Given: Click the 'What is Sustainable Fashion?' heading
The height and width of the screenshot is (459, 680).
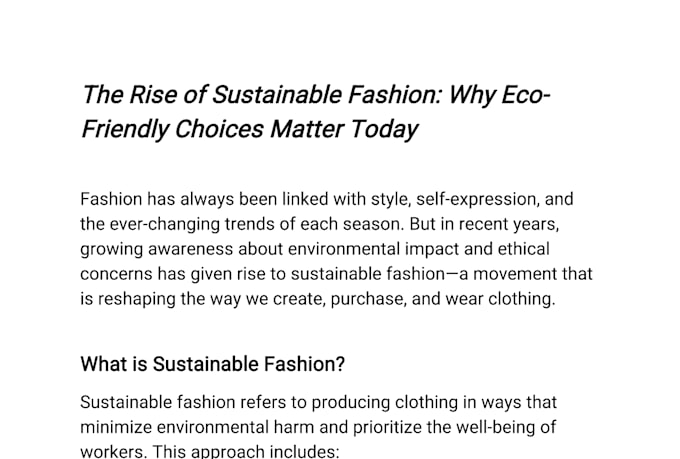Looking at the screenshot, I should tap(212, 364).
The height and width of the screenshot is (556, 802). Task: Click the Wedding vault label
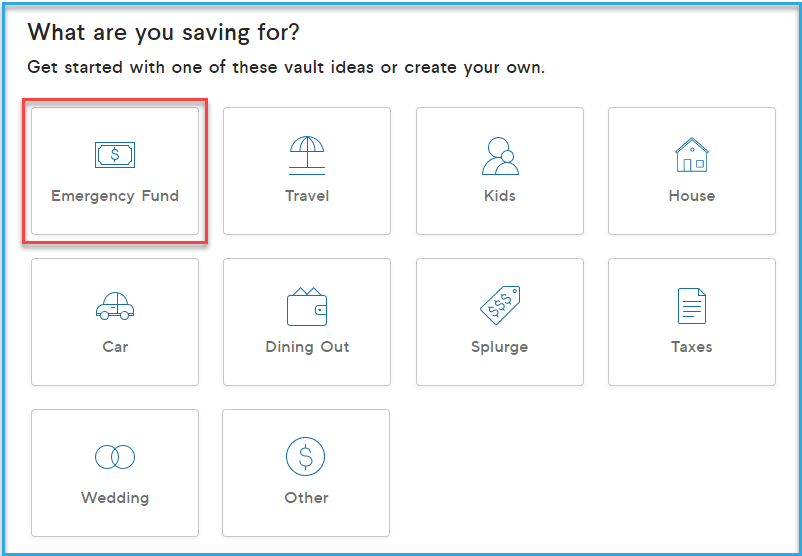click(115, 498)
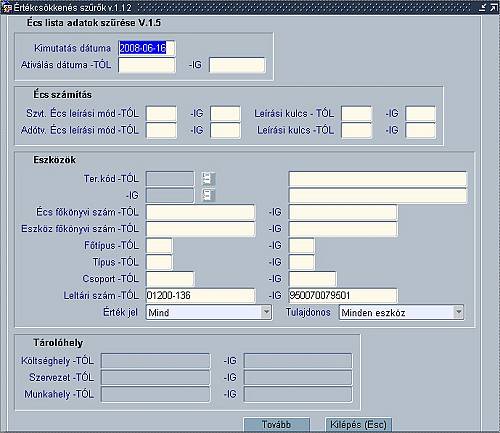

────────────────────

| Task to carry out |
Rewrite the lines above, replacing "height and width" with "size" and leaving everything else unchanged. Omit the pictures from your answer.

| Answer to the task |
Given: Click the 'What is Sustainable Fashion?' heading
The size of the screenshot is (459, 680).
Looking at the screenshot, I should tap(212, 364).
The size of the screenshot is (556, 802). Task: Click the Wedding vault label
click(115, 498)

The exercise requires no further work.